0522_1.jpg前回初めて経験した悉皆調査の数日後、円福寺(京都府八幡市)での調査にも同行させていただきました。自分なりの所感を記します。



0522_2.jpg作業場の「伏虎窟御殿」は、円福寺14世・見性宗般老師に帰依された、有栖川宮威仁親王からの下賜という瀟洒な建物です。今回調査の対象となる寺宝は写真の約30点。さて、まずはこの数についてどのような印象を持たれますか?多い、それとも少ない?



0522_3.jpg結論は、少なくないと思います。「撮影」「調書作成」「梱包」――書いてしまえば一言ですが、どの作業も繊細なため、やはり時間がかかりますね。実際は、後半かなりペースアップしても文書類は次回に持ち越しとなりました(掛け物とは異なる設備が必要という理由もあります)。中には触れるのを躊躇してしまうほど、傷みが見られるものもありました。それらの状態も細かく記録。緻密な仕事です。


0522_4.jpg時間を要するという件について更に誤解を恐れず書きますが、なにしろ作品の素性がわからない状態です。もちろん署名と落款があり、箱書、極札、書き付けなども存在するのですが、良い意味でこれらを疑ってもみる。専門家の眼によって情報が付加されていくうち、先ほどまで整理番号のみで認識していた書画が、どんどん個性を持った存在に思えてくるのは不思議な感覚でした。また、個人的なことでは崩し字の読み方(類推方法)が大変勉強になりましたし、さまざまな知識についても、いまの自分の足りなさを嘆くのではなくコツコツ蓄えを増やし良い仕事に繋げたい、と前向きな気持ちに。現場の活気から、良い気をいただけたようです。

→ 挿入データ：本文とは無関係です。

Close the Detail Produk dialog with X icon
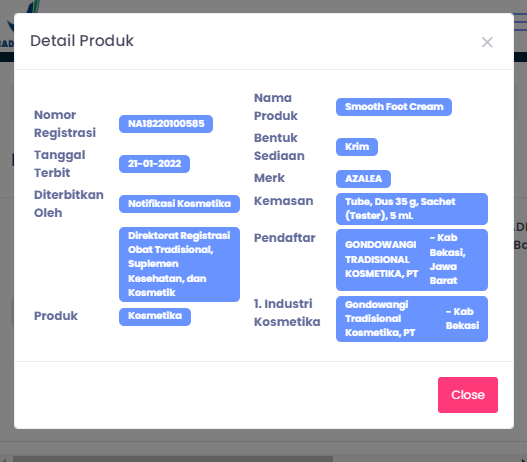Screen dimensions: 527x462 487,42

0522_5.jpgそもそもこの調査のきっかけは、アーカイブス事業を立ち上げた際、弊所から老師にご相談したところ、ご縁をいただいたものだそう。老師のお話しぶりは穏やかですが、これらの寺宝を後世に伝えていくのだという、強い責任感が伝わってきました。お寺に携わった先人の想いに、作品を通じ今でも触れることができる。素晴らしいことだと思います。これらは物としての価値を持つだけでなく、心の遺産なのだなと。調査はまだまだ続くようですが、次世代に繋がる作業の現場に立ち会え、心に残る一日でした。ありがとうございました。